■ To be done ■
Pick out every line of the records that contains the string "computer", matching its case exactly, and copy those lines.

[Extracted data entries]

## Begin

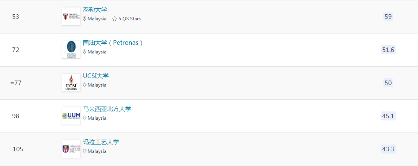Open the Taylor's University logo thumbnail

(x=71, y=17)
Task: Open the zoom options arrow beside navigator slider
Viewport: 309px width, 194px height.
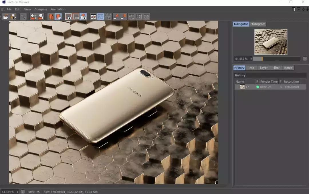Action: (x=305, y=59)
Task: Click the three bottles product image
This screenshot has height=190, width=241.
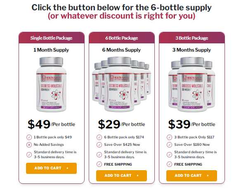Action: (x=191, y=84)
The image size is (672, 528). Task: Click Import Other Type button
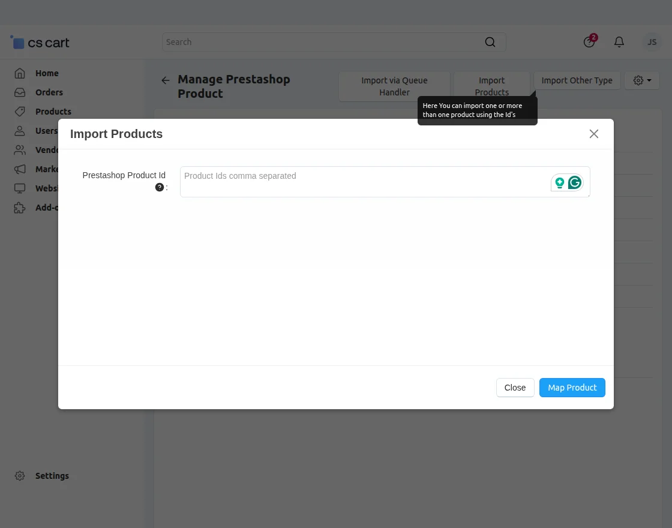[x=577, y=80]
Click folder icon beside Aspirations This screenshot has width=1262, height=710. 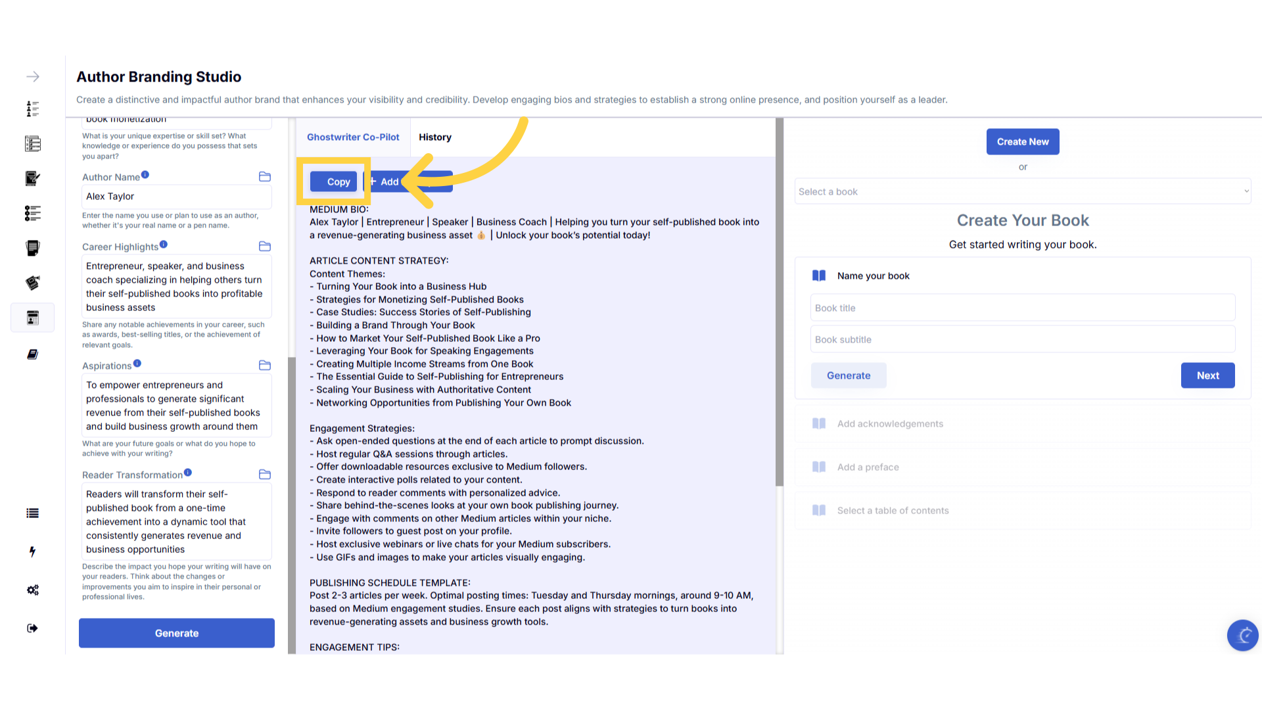click(x=265, y=366)
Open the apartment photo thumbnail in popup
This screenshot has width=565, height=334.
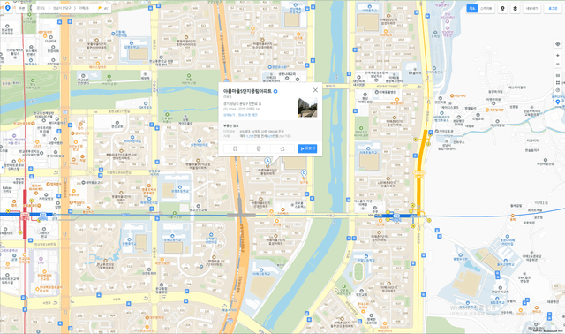tap(307, 107)
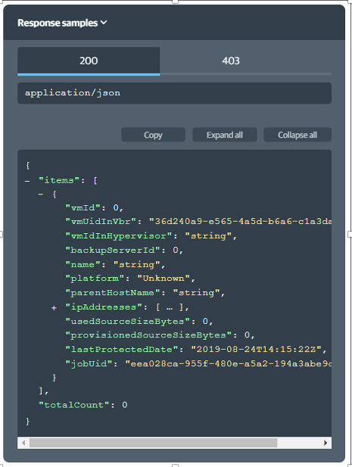Collapse the Response samples chevron
352x467 pixels.
click(104, 23)
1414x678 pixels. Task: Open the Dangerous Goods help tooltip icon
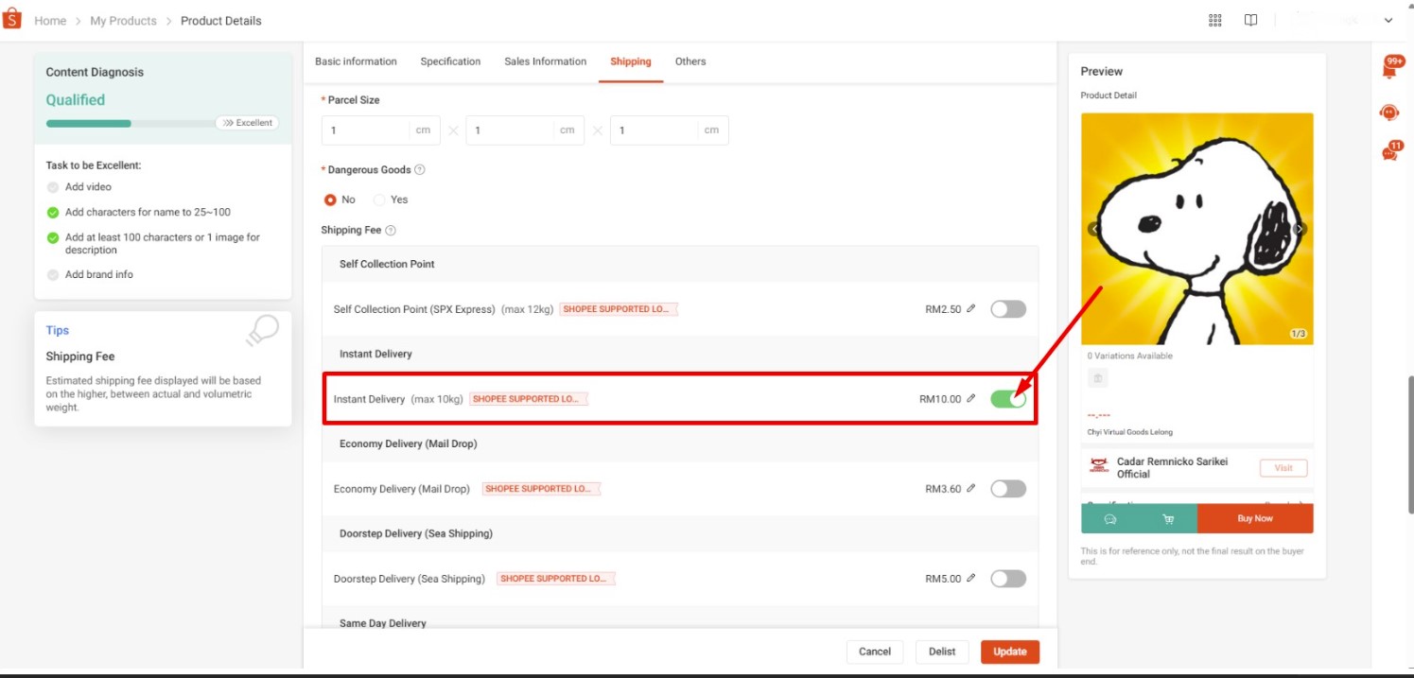418,170
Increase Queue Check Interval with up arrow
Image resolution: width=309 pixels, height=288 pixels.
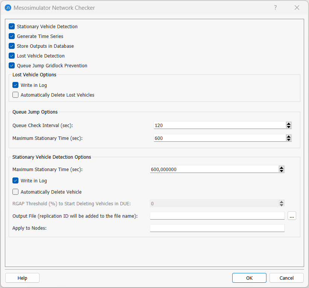(289, 123)
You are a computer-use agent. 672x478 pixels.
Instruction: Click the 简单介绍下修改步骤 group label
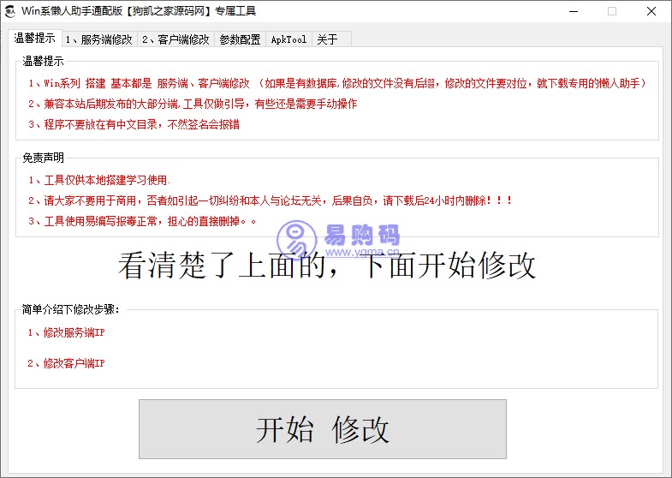(x=71, y=309)
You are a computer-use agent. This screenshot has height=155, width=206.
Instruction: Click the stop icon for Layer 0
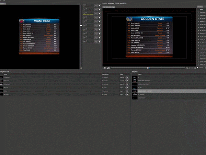[x=99, y=9]
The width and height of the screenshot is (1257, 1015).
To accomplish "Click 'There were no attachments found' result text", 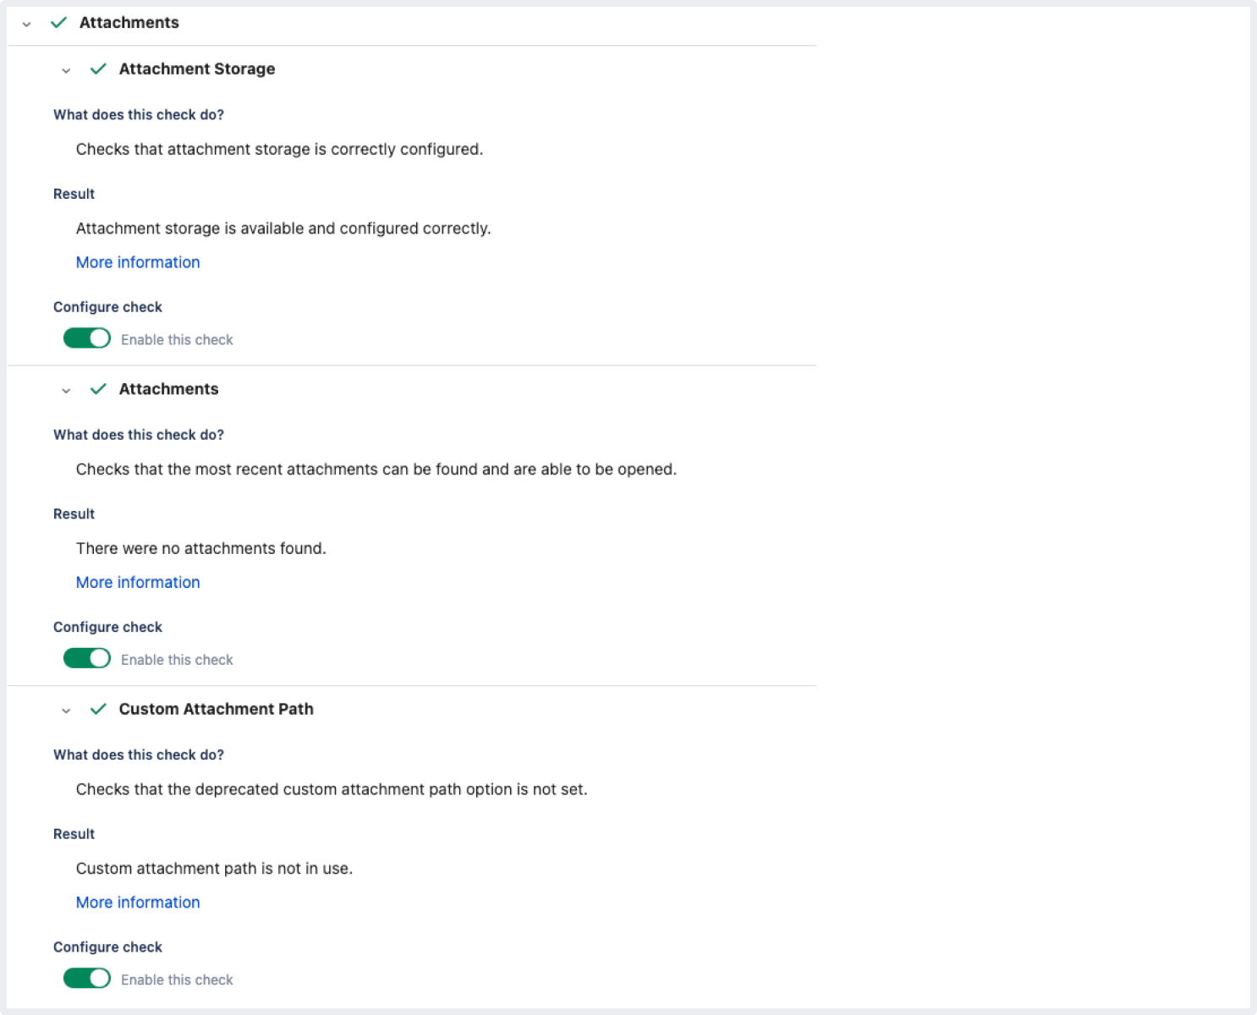I will (200, 548).
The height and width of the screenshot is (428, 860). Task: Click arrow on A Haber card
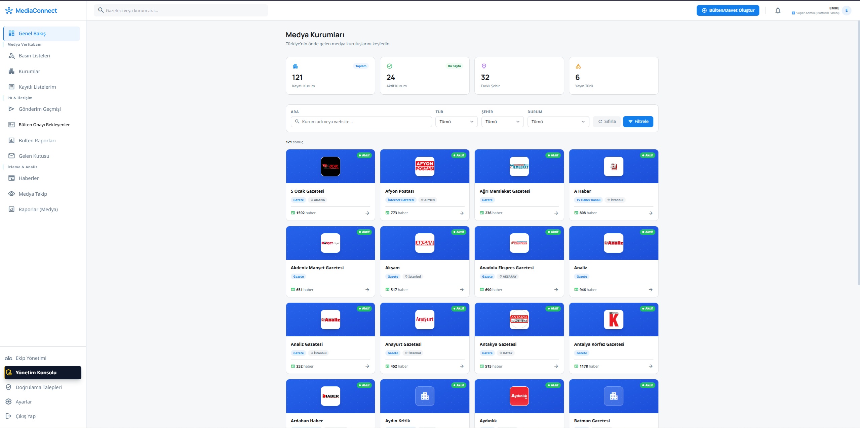(650, 213)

## End

■ Solution ■
You are a computer-use agent. 672x478 pixels.
You are a computer-use agent. This screenshot has height=155, width=206.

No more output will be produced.